◆ Consigne: Pouvez-vous recopier l'entretien de « Après la prise » à « qui est fragilisé. » en changeant « revanche » en « victoire » ?

Par Alexandre Devecchio
GRAND ENTRETIEN - Selon le spécialiste de l'islam et du monde arabe contemporain, la tragédie du 7 octobre a précipité un basculement géopolitique sans précédent depuis la Seconde Guerre mondiale. L'élimination par Tsahal du chef du Hezbollah, Hassan Nasrallah, s'inscrit dans ce grand chamboulement, explique-t-il.
Dans son nouveau livre, Le Bouleversement du monde (Plon), qui vient de paraître, Gilles Kepel analyse les conséquences du pogrom perpétré par le Hamas le 7 octobre 2023. Selon le spécialiste de l'islam et du monde arabe contemporain, cette tragédie a précipité un basculement géopolitique sans précédent depuis la Seconde Guerre mondiale. L'élimination par Tsahal du chef du Hezbollah, Hassan Nasrallah, s'inscrit dans ce grand chamboulement, explique-t-il.
Après la prise en défaut du renseignement israélien le 7 octobre de l'an dernier, elle sonne comme une revanche éclatante pour Israël et Benyamin Netanyahou, au prix de nombreuses victimes au Sud Liban. Elle pourrait aussi annoncer un changement de paradigme, car à travers Nasrallah, principale figure mystico-politique du chiisme contemporain, c'est la République islamique d'Iran qui est touchée et son régime tout entier qui est fragilisé.

◆ Section des données:
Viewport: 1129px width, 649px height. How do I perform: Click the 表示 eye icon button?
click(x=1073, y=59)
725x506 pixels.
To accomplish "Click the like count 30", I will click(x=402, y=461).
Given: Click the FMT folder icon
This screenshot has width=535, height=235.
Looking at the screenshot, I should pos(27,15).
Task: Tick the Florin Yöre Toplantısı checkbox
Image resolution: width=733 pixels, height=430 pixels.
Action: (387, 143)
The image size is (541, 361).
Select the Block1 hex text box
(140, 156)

---

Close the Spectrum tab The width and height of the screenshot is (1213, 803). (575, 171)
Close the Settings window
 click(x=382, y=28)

...

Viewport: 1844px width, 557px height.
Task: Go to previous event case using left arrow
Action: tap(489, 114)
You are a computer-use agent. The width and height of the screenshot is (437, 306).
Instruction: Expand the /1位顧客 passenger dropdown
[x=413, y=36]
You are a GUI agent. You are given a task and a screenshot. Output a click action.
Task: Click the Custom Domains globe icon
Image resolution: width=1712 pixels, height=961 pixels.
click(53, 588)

◆ Réponse:
Après la prise en défaut du renseignement israélien le 7 octobre de l'an dernier, elle sonne comme une victoire éclatante pour Israël et Benyamin Netanyahou, au prix de nombreuses victimes au Sud Liban. Elle pourrait aussi annoncer un changement de paradigme, car à travers Nasrallah, principale figure mystico-politique du chiisme contemporain, c'est la République islamique d'Iran qui est touchée et son régime tout entier qui est fragilisé.